Un funcionario del Departamento de Estado resaltó que las actividades económicas chinas en el Hemisferio Occidental representan riesgos para la seguridad nacional y la prosperidad de Estados Unidos. Aunque las opciones chinas pueden parecer más económicas inicialmente, se advierte que pueden resultar más costosas a largo plazo debido a sobrecostos y tarifas de mantenimiento ocultas.

Fondo millonario para contraataque global a China

Un documento interno del Departamento de Estado indicado que se evalúa la posibilidad de invertir casi 500 millones de dólares adicionales en programas que se centren en la influencia de China a través de distintas regiones, incluyendo Asia y África. Se destaca la necesidad de que Estados Unidos responda al poder creciente del Partido Comunista Chino (CCP, por sus siglas en inglés), que socava los intereses americanos a nivel mundial.

Los nuevos programas propuestos buscan recuperar el apalancamiento diplomático en áreas donde Estados Unidos había dejado de invertir debido a recortes significativos en el presupuesto y la reducción de personal de la Agencia de Estados Unidos para el Desarrollo Internacional, así como la eliminación de puestos diplomáticos a nivel mundial.

Mientras tanto, países como China argumentan que su cooperación internacional busca preservar la paz mundial y fomentar el desarrollo global, en lugar de rivalizar con otras naciones. Un portavoz del Ministerio de Relaciones Exteriores de China sugirió que convertir el tema en un asunto político solo dañaría el orden del mercado internacional y comprometería la conectividad digital global.

Proyecto de cables submarinos como estrategia clave

La financiación del proyecto de cables submarinos, denominado “Proyecto para Contrarrestar el Control del CCP sobre los Cables Submarinos del Caribe y Centroamérica”, tiene como objetivo la instalación de una nueva infraestructura de telecomunicaciones y el soporte a gobiernos extranjeros para asociarse con instaladores de cable submarino de confianza. Se anticipa que este financiamiento beneficiará a países como El Salvador, Guatemala, Honduras y Haití.

A pesar de los desafíos actuales en otras regiones, como Irán y el conflicto en Gaza, la administración Trump ha fijado su atención en el Hemisferio Occidental, intensificando su presión sobre gobiernos como el de Nicolás Maduro en Venezuela, y aplicando sanciones estrictas contra el gobierno de Nicaragua. Es importante señalar que las relaciones de Estados Unidos con este último son tensas, lo que hace que la colaboración directa sea complicada.

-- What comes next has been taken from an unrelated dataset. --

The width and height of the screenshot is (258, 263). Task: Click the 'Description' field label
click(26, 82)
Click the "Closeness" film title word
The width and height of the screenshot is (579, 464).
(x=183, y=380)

Iniciativas adicionales en foco

Simultáneamente, se están elaborando planes para destinar más de 340 millones de dólares a más de 50 proyectos específicos para contrarrestar a China a nivel global. Estos proyectos incluirán la creación de centros de operaciones de seguridad en Argentina y Belice para vigilar las amenazas chinas a infraestructuras críticas y plataformas cibernéticas en la región.

Se está considerando también un enfoque más amplio que impida la influencia china en la sucesión del Dalai Lama, junto con esfuerzos para obtener apoyo internacional contra el programa espacial chino y sobre las exportaciones de tecnología de vigilancia. La administración ha reconocido que muchos de estos proyectos aún se encuentran en fase de discusión, y su ejecución llevará tiempo.

Con un encuentro entre los presidentes Trump y Xi Jinping programado para septiembre durante la Asamblea General de líderes mundiales, el impacto de estas iniciativas todavía es incierto y podría tardar varios meses o incluso años en definirse claramente.